The crowdfunding specialty suffers from a degree of dishonesty and has its share of disreputable salesmen. PR consultants may tell prospective clients they worked on a campaign that produced millions of dollars of capital but neglect to mention they were had just small role in the campaign.

Deliver What’s Promised

Keeping promises is a PR and general business tenant but evidentially isn’t so obvious in crowdfunding. The Forking Path Co. raised $122,874 from 1,246 backers for a new board game, far exceeding its goal. It then decided not to produce the game, claiming that moving costs, licenses and employee salaries had depleted their funds.

In its first crowdfunding case, the Federal Trade Commission (FTC) found that Forking Path never incurred those expenses and instead used donations for personal expenses. In its announcement Don’t Let Crowdfunding be your “Doom,” the FTC said Forking Path misrepresented how it would use funds raised on Kickstarter and broke promises about providing rewards to his backers. The FTC banned Forking Path from crowdfunding and ordered it to pay restitution.

The FTC provides some blunt advice: If you promise rewards, give them. If you promise refunds, provide them. Use the money raised from crowdfunding only for the purpose represented. If you collect money for a project, use the money only for that purpose, not for personal purposes or to start another project.

“Practitioners working with startups that elect to use crowdfunding as a means to solicit capital contributions need to impress upon their clients that guarantees to potential backers must be honored at the risk of legal penalties,” writes Cayce Myers, legal research editor for the Institute for Public Relations and an assistant professor at Virginia Tech’s department of communication.

Myers also offers this advice:

Know the regulations. Looser regulations on raising capital do not mean no regulations. SEC regulations still apply to startups, and they must meet disclosure requirements of the Sarbanes-Oxley Act.

Expect more rules. Federal regulation may expand as crowdfunding grows. Protecting small investors from deceptive promotions, an issue when Congress passed the JOBS Act, will likely remain a concern of regulators. The SEC, FTC and other agencies may introduce new rules. That necessarily does not mean new rules will stifle crowdfunding growth or entrepreneurial innovation.

More Crowdfunding PR Tips

Other experts offer these tips for PR pros working in crowdfunding:

Contain expectations. Budding entrepreneurs read articles about successful crowding campaigns and may have unrealistically high expectations. However, most crowdfunding attempts fail due to lack of preparation.

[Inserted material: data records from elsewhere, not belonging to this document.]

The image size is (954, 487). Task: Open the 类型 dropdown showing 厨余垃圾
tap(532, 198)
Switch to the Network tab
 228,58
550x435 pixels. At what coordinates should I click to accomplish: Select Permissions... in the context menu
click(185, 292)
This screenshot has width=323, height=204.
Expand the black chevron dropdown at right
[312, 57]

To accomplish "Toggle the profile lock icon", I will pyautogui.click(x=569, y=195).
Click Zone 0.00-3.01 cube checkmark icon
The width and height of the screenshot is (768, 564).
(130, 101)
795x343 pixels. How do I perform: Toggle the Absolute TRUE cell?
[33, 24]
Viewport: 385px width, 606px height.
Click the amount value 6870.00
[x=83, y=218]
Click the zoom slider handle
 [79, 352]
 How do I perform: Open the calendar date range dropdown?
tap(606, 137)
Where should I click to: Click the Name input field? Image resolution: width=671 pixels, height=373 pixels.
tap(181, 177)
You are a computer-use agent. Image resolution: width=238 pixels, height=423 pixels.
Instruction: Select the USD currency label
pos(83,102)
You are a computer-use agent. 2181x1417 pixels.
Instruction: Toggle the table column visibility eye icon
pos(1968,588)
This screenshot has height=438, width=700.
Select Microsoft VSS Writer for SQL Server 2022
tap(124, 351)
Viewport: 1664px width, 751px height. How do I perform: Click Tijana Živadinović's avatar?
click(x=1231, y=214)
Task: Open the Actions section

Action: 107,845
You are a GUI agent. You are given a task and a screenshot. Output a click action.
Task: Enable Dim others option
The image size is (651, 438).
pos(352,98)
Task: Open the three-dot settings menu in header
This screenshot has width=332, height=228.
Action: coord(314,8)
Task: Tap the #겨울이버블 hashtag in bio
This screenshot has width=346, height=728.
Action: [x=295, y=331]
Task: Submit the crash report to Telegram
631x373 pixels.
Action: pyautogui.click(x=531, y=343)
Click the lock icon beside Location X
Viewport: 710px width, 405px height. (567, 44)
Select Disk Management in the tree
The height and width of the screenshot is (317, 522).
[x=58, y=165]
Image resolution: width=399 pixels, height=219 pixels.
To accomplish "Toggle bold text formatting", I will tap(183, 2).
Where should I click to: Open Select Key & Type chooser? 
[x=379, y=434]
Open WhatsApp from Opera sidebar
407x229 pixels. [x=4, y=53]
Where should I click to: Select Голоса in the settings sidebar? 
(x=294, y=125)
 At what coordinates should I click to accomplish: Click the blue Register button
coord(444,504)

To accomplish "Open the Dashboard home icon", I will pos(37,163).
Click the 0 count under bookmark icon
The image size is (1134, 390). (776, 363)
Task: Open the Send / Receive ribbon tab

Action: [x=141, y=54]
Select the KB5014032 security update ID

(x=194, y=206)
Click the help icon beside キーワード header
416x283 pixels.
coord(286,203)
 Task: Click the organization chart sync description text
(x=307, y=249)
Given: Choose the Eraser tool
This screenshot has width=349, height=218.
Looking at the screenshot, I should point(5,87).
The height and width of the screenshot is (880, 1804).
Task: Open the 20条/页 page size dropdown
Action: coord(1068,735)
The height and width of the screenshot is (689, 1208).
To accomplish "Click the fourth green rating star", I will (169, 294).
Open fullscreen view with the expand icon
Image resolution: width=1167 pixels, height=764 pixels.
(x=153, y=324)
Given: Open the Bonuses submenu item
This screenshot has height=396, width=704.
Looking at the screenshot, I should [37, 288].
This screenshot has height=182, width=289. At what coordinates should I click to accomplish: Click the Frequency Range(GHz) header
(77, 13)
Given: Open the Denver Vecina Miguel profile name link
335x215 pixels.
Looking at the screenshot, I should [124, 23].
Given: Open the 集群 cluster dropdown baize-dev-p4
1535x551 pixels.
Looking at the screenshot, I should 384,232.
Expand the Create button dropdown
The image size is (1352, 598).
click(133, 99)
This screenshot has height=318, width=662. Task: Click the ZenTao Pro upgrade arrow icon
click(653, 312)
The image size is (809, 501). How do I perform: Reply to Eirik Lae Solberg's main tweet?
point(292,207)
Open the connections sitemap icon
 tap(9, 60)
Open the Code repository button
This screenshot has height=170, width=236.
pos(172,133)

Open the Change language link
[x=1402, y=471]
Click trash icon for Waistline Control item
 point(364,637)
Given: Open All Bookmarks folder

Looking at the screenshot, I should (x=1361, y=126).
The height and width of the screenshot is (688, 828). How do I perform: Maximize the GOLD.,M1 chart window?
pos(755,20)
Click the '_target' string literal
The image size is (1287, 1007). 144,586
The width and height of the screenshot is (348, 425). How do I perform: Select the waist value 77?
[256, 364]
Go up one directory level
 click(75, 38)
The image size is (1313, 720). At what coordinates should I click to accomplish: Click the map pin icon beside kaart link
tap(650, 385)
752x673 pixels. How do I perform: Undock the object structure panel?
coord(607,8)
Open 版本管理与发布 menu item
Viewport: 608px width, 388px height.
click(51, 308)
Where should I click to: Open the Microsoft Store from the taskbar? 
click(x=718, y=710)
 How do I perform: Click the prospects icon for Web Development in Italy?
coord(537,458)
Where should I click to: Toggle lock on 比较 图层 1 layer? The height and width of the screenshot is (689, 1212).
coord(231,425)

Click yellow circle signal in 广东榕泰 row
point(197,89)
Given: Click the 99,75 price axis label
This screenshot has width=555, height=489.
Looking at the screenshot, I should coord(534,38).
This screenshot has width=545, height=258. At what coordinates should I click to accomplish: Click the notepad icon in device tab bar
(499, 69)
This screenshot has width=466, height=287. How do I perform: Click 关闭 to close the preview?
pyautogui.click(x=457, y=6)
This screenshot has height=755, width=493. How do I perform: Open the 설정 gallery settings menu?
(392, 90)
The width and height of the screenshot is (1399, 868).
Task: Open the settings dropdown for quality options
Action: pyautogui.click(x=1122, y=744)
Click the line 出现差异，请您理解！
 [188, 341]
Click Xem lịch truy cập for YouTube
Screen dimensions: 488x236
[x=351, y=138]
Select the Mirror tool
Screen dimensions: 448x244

Be selective about clients. Investigating the startup and its proposed plan prevents future problems. It’s vital to the reputation of the PR practitioner to work only on projects with the potential for real success and to work with clients with experience, resources, and the willingness to do what’s needed.

Spread out payments. Agreeing on a pricing plan that satisfies both the PR consultant and entrepreneur can be challenging. A combination of a percentage upfront followed by a performance fee at the campaign’s conclusion can motivate both parties to succeed. PR firms many need to hire consultants during the course of the campaign. Spreading out payments helps keep those specialists motivated.

Jump out if needed. If you believe a campaign is faltering or lose faith in the startup’s management, the best strategy may be to abandon the assignment and consider it a learning experience.

Bottom Line: The JOBS Act that loosened federal regulations has enabled crowdfunding to mushroom and has created a new PR sector. Looser regulations do not mean no regulations. It is essential for PR pros and their startup clients involved in crowdfunding to follow federal laws that apply to them if they are to avoid legal and financial risks.